• [What this task involves]
Each entry is to be retyped exactly as it appears, and each image is to be dropped.
__________________________________________________
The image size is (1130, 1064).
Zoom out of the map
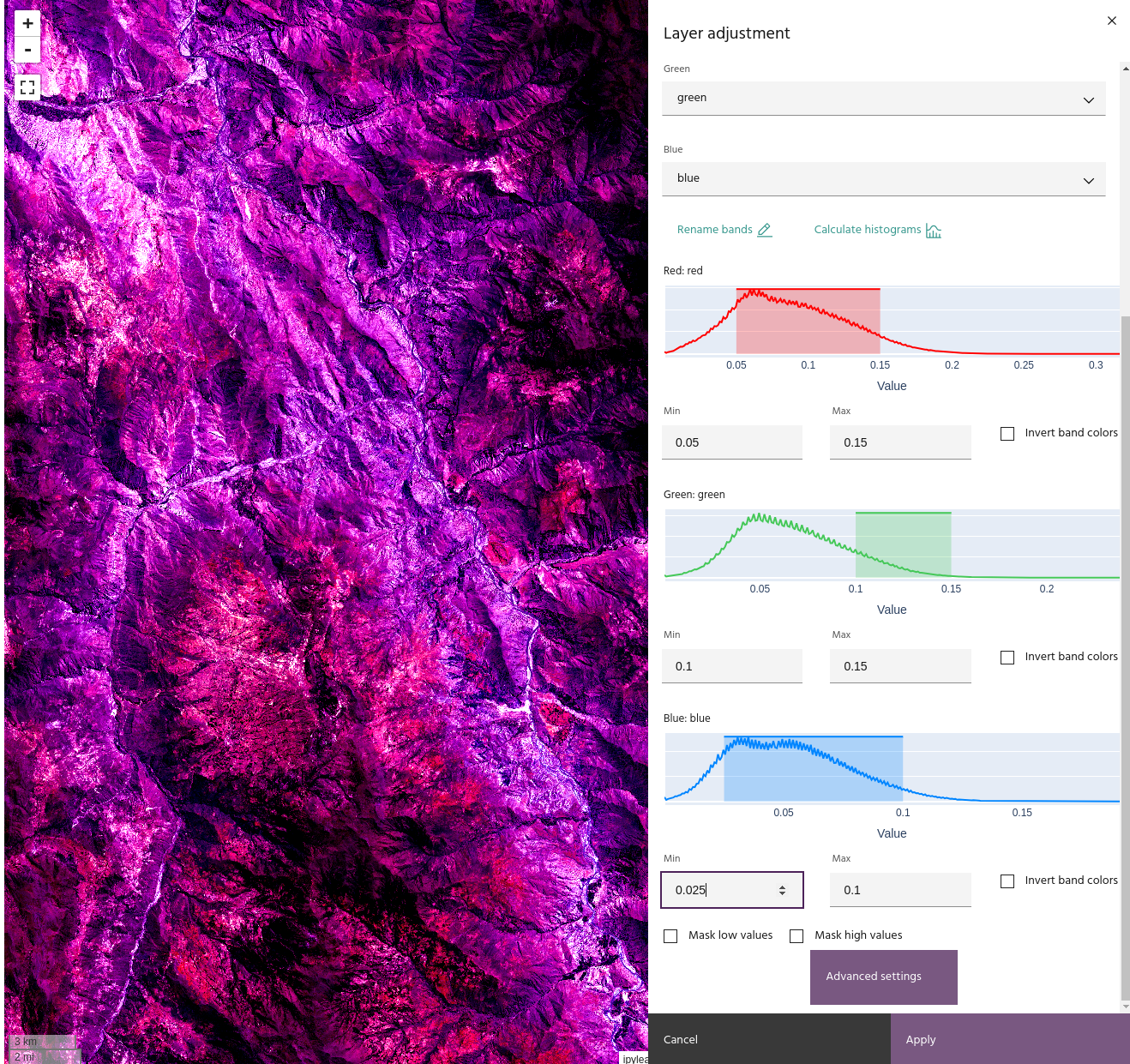pyautogui.click(x=27, y=51)
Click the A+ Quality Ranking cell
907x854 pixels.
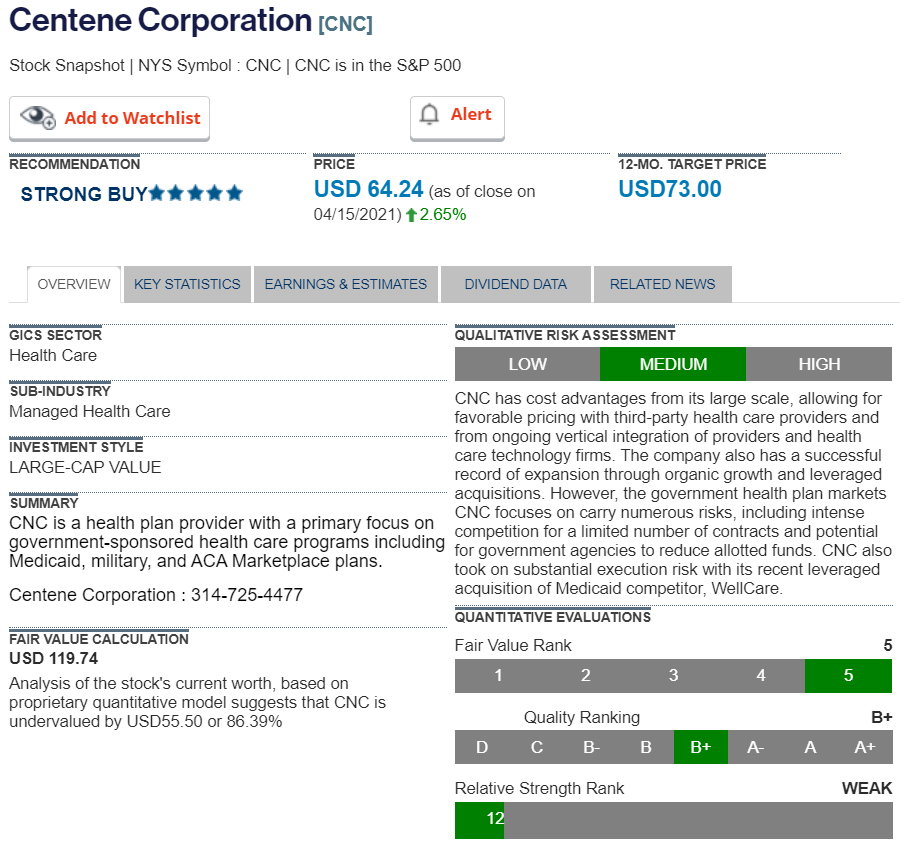[864, 747]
__________________________________________________
• [Result of the task]
The image size is (1130, 1064).
Zoom out of the map
pyautogui.click(x=27, y=51)
Click the A+ Quality Ranking cell
907x854 pixels.
[864, 747]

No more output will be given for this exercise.